A Assembleia Municipal de Torres Vedras aprovou uma moção na qual solicita a intervenção do Presidente da República para desbloquear o processo de definição da localização e do perfil assistencial do futuro Hospital do Oeste, cuja decisão continua por tomar por parte do Governo.
O documento, apresentado pelo Partido Socialista e aprovado por maioria, prevê o pedido de uma audiência ao Presidente da República, António José Seguro, com o objetivo de expor a situação de impasse que se arrasta há vários anos e sensibilizar o chefe de Estado para a necessidade de uma decisão urgente. A Assembleia Municipal irá igualmente remeter toda a documentação relacionada com o processo.
Na moção, os deputados municipais recordam que a região Oeste aguarda há mais de duas décadas pela construção de um novo hospital e manifestam preocupação pela ausência de uma decisão política definitiva, considerando que a prolongada indefinição continua a penalizar a população e a comprometer a reorganização da rede hospitalar da região.
O documento reafirma a necessidade de o Governo definir, com carácter urgente, tanto a localização como o perfil assistencial da futura unidade hospitalar, sublinhando que a falta de uma decisão continua a impedir o avanço do projeto.
Esta não é a primeira iniciativa da Assembleia Municipal sobre o tema. Em dezembro do ano passado, o órgão aprovou uma primeira moção a solicitar uma reunião com o primeiro-ministro, Luís Montenegro, exigindo uma decisão célere sobre o novo hospital. No entanto, segundo a moção agora aprovada, o chefe do Governo remeteu o assunto para o Ministério da Saúde, sem que tenham sido conhecidos desenvolvimentos concretos desde então.
Também a ministra da Saúde, Ana Paula Martins, tinha afirmado, no início do ano passado, numa reunião com os presidentes das câmaras da Comunidade Intermunicipal do Oeste (OesteCIM), que a decisão final seria conhecida até ao final de junho de 2025, compromisso que acabou por não se concretizar.

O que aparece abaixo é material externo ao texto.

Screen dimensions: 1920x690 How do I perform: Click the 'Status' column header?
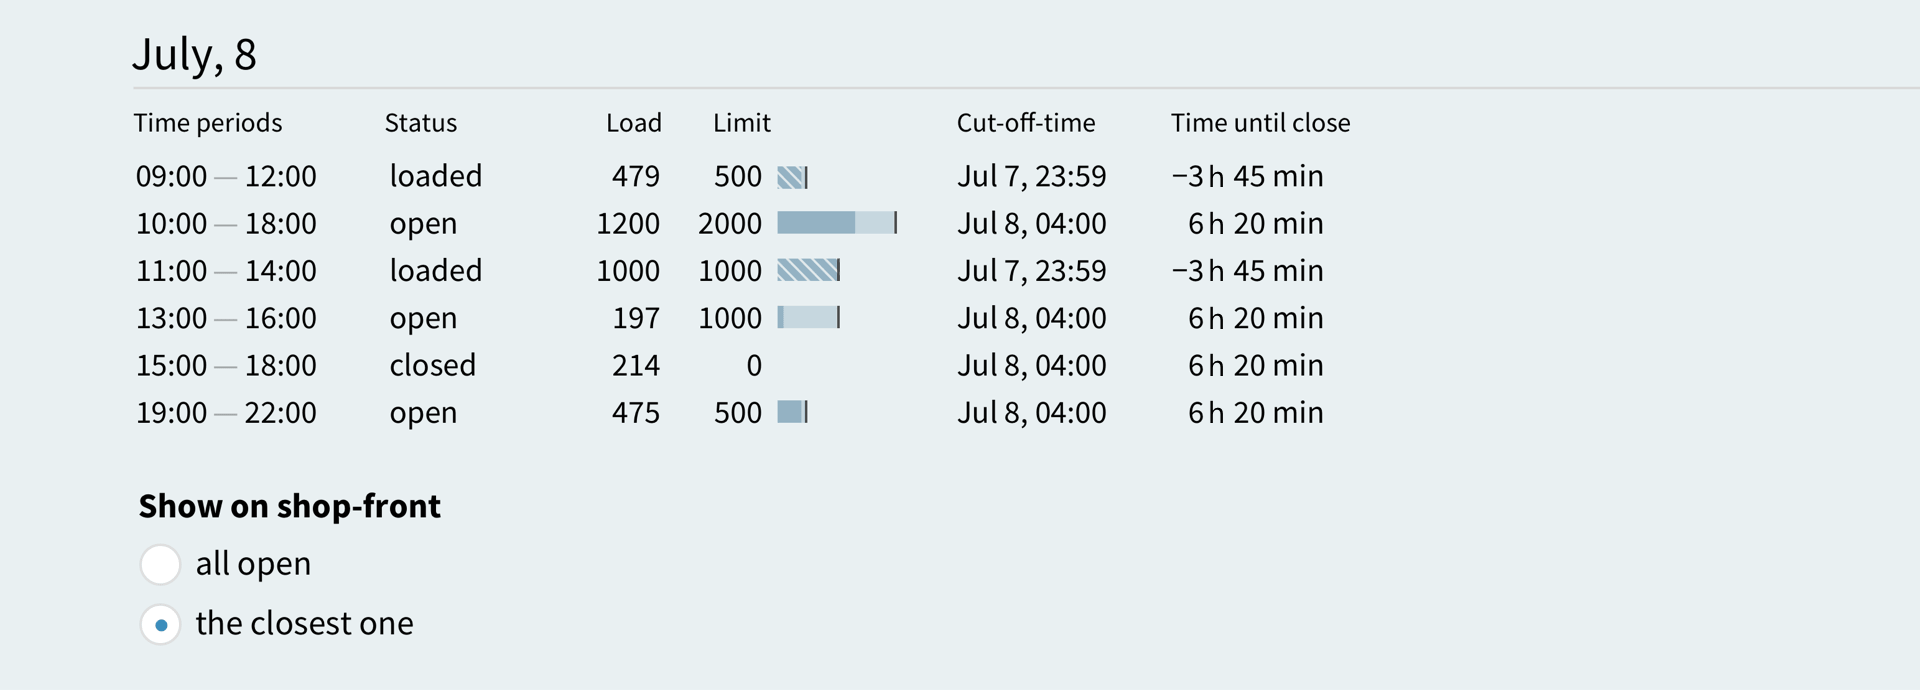tap(420, 123)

Posteriormente, durante a campanha para as eleições autárquicas, Luís Montenegro revelou que o Governo optou por suspender o processo que estava em curso para aprofundar a avaliação do projeto, garantindo que a decisão final seria tomada com base numa análise técnica e fundamentada. Mais recentemente, o secretário de Estado da Saúde confirmou, em sede de comissão parlamentar, que o processo continua em avaliação.
O Novo Hospital do Oeste está previsto servir cerca de 300 mil habitantes dos concelhos de Caldas da Rainha, Peniche, Torres Vedras, Bombarral, Cadaval, Lourinhã e Óbidos, substituindo as atuais unidades hospitalares de Caldas da Rainha, Peniche e Torres Vedras.
Em 2023, o então ministro da Saúde, Manuel Pizarro, anunciou que a nova unidade seria construída na Quinta do Falcão, no Bombarral, justificando a escolha pela centralidade da localização, pela proximidade à A8 e à linha ferroviária, bem como pela dimensão do terreno, que permite futuras ampliações. Contudo, a decisão voltou a ser colocada em causa pelo atual Governo, mantendo o projeto sem definição final.